I've seen a lot of things in my days on the golf course, but few things I've seen make people more angry than chunking or blading a golf chip shot. I get it. You're SO CLOSE to the hole, you may have just hit two awesome shots to get to where you are and then "clink" - there it guys screaming across the green.
I've got great news though! If you follow my golf chipping tips I give you and drill this new move in, you'll never struggle with either of those dreadful misses again around the greens. The secret lies in the mechanics of what's happening when you chunk or blade a golf chip shot. Let's discuss each of them.
The Bladed Chip Shots
This one can get you in trouble real quick. You can go from five feet off the green looking at a birdie to 20 feet over the green in a bunker looking at a double bogey in a heart beat. But, you can beat this shot by understanding what causes it.
In most cases, not all, but most, the cause is from active wrists. And, yep, you guessed it, from an overly active right wrist. That's because as the right wrist re-hinges it causes the golf club to start working back up off the ground rather than staying low and continuing to work slightly down. This causes you to hit the ball near the equater and send it soaring.
The drill I give you in this video fixes this problem.
The Chunked Chip Shot
This one is more embarrassing than harmful to your score, but it costs a stroke nonetheless and doesn't get us much closer to the hole. This one is most often caused by pushing too hard with the right arm and hand. This forces the club to work down too steeply requiring that you catch the ball just perfectly.
Golfers who are too right hand dominant start moving the golf ball further and further back in their setup to ensure clean contact, but this starts severely delofting the golf club, making it very difficult to hit shorter, delicate chip shots.
The trick is be able to keep the golf ball further up in your chipping stance so you can get the true loft back on the golf club at impact while still hitting it cleanly.
The fix is the drill in this golf instruction video. If you start practicing the way I demonstrate here, you'll find that you can chip a ball off any lie, from a spongy one to a cart path and never worry about hitting a bad shot again. Heck, instead of being afraid of the chip shot this tip will have you looking at them as scoring opportunities, so give it a try!
Today we're going to talk about golf chipping and more importantly how the RST fundamentals of pushing versus pulling apply to the short game and specifically the basic golf chipping stroke. When I'm talking about the basic golf chipping stroke, we're talking about hitting like a little bump and run. In this case it's a 7 iron, I'm going to say we have not a lot of distance to carry. We want the ball to land close or on the green and release and roll quite a way.
Even if you're landing it short of the green, and letting it roll up because you're on a firm fairway or a tight fairway lie, this is a great golf chip shot to have in your arsenal because it's a low risk play. Meaning it's going to tend to release out and get to the hole, versus if you try to put a lot of spin on the ball and if you don't hit it just right, you may come up way short. You hit it too hard, you may go too far. This is more like a putt. In this case, you need to apply the same fundamentals that apply to every other part of rotary swing, and again that goes back to pushing versus pulling.

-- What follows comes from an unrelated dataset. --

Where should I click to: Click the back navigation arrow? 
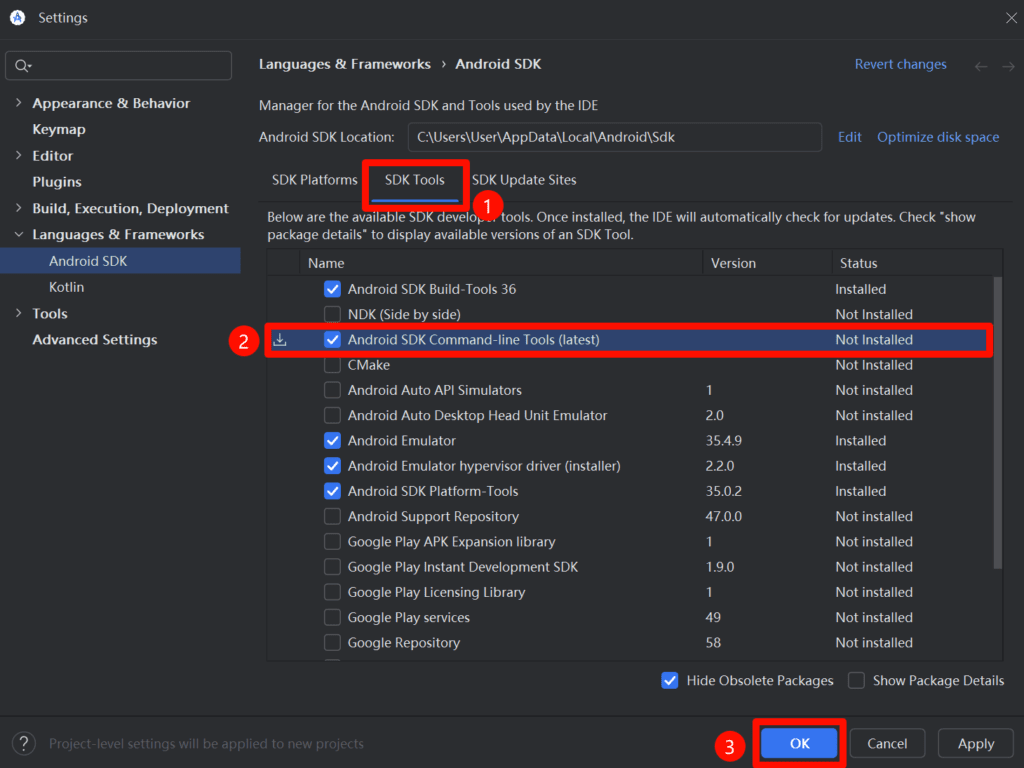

Most golfers flip when they come into the short game area. This is what makes chipping golf really, really hard, because the loft is changing dynamically as you're striking the ball, which is going to completely change the strike on the ball, the quality of the strike, which is going to effect energy transfer, and the spin rate. It doesn't seem like spin rate would be a huge deal on such a short shot, but trust me, it makes a massive difference.
We want to make sure that this club face is staying at a constant loft angle all the way through the hitting area, versus doing this where we're adding a lot of loft. Think about this for a second. What would you be able to do with your body or your arms or your wrists or your hands that would effect the loft of the club? Well, of course by now hopefully you understand the RST fundamentals, that this right side tends to cause more problems than good. That's because this right wrist is angled back. These muscles are loaded, even on a short game shot. Then if you do what your brain wants to do, which is release them and use your dominant hand, you're flipping the club.
So how do we get rid of this in the golf chip shot? The exact same way you do in your real swing. Take your right hand off, and start practicing golf chipping with just your left arm and your body. Notice that my wrist stays nice and constant. I'm coming through the grass very shallow, because I don't have any angles to make the club continue to travel on a tangent path down. If I have my right wrist on there, I'd create this angle. It's very easy for me to stick the club in the ground. If you tend to chunk your chip shots, I guarantee you this is where it's coming from.
Golf Chipping Tips
Take this right hand off, and start practicing using your body. I even use my knees and hips a little bit on these chip shots, because I want to be able to keep my hands soft. This gives me a little momentum and rotation to move the club, rather than having to use my hands. As long as I focus on using my body, keeping this wrist nice and quiet, then the chip shot becomes super, super easy. What you should be doing when you're practicing your chip shots is doing them left handed. Nice little bump and run, piece of cake.
If I do it wrong, if I do it with my right hand, I hit behind that, hit the ball up in the air, ball bounces when it lands. It kind of goes offline in golf chipping. You need to focus on using the left side to pull the club through the hitting area. Then as you get comfortable, when you put your right hand back on it, the right hand's on there very light to help support and stabilize the left hand, not to hit at the ball.
Now, if I just go back and forth, perfect little bump and run golf chip shot. Focus on the fundamentals, apply the push versus pull technique to your chipping, just like you do in your full swing, and you'll never chunk or blade a golf chip shot again.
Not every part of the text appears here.